Les gens de chez Felt nous disent que la boucle rouge n’est pas faite pour un tout-suspendu de cross-country en 100mm. Mais bon, on se dit que cela devrait aller tout de même. Alors, on bloque la très bonne fourche Sid et l’amortisseur Deluxe RC3 Debonair et on grimpe encore plus. Le cadre léger et rigide transforme vraiment chaque coup de pédale en force de propulsion. La descente qui suit n’est – honnêtement – pas adaptée pour un vélo avec seulement 100mm de débattement. Où est cette tige de selle télescopique quand on en a besoin ? Les drops sont hauts, les rochers font peur et les énormes cailloux ressemblent à des balles de tennis sur une patinoire.

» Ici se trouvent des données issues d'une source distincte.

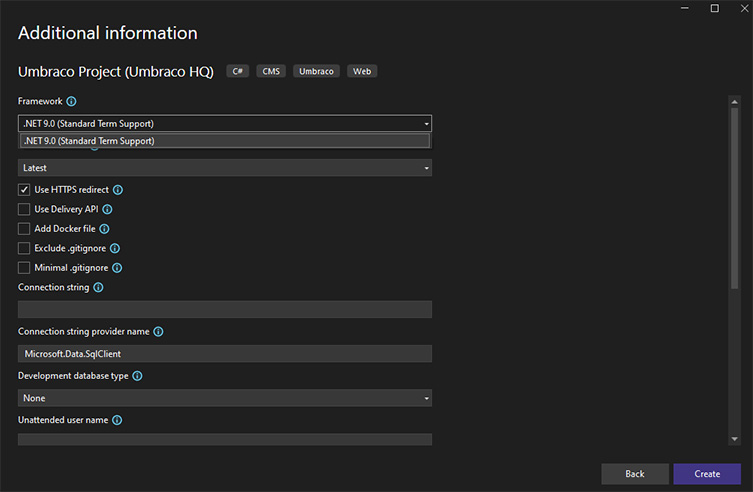Select .NET 9.0 option in open list
Screen dimensions: 753x492
[225, 141]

Mais quand même, l’Edict s’en sort plutôt bien. La maniabilité est excellente, la confiance monte, la vitesse augmente. Les roues DT Swiss XM 1750 avec jantes de 25mm de large inspirent confiance et les pneus Maxxis Ikon offrent un grip adapté au terrain sec et caillouteux sur lequel nous roulons.

Verdict

Le nouveau Felt Edict 1 est une évolution réussie d’un tout-suspendu intéressant mais qui se devait d’évoluer avec son temps. Quelques très belles modifications dans la géométrie, un affinement de la suspension et surtout un tout nouveau cadre plus léger et plus rigide font de ce nouveau Felt Edict 2018 une belle alternative aux stars du segment XC. Les Edict FRD et 1 sont livrés d’origine avec une fourche en 100 mm. Les autres modèles de la gamme Edict reçoivent 20 mm de débattement en plus. De cette manière, on transforme une bête de course performante en une machine légère et confortable plus adaptée pour le marathon ; un domaine dans lequel il devrait aussi se montrer particulièrement à l’aise.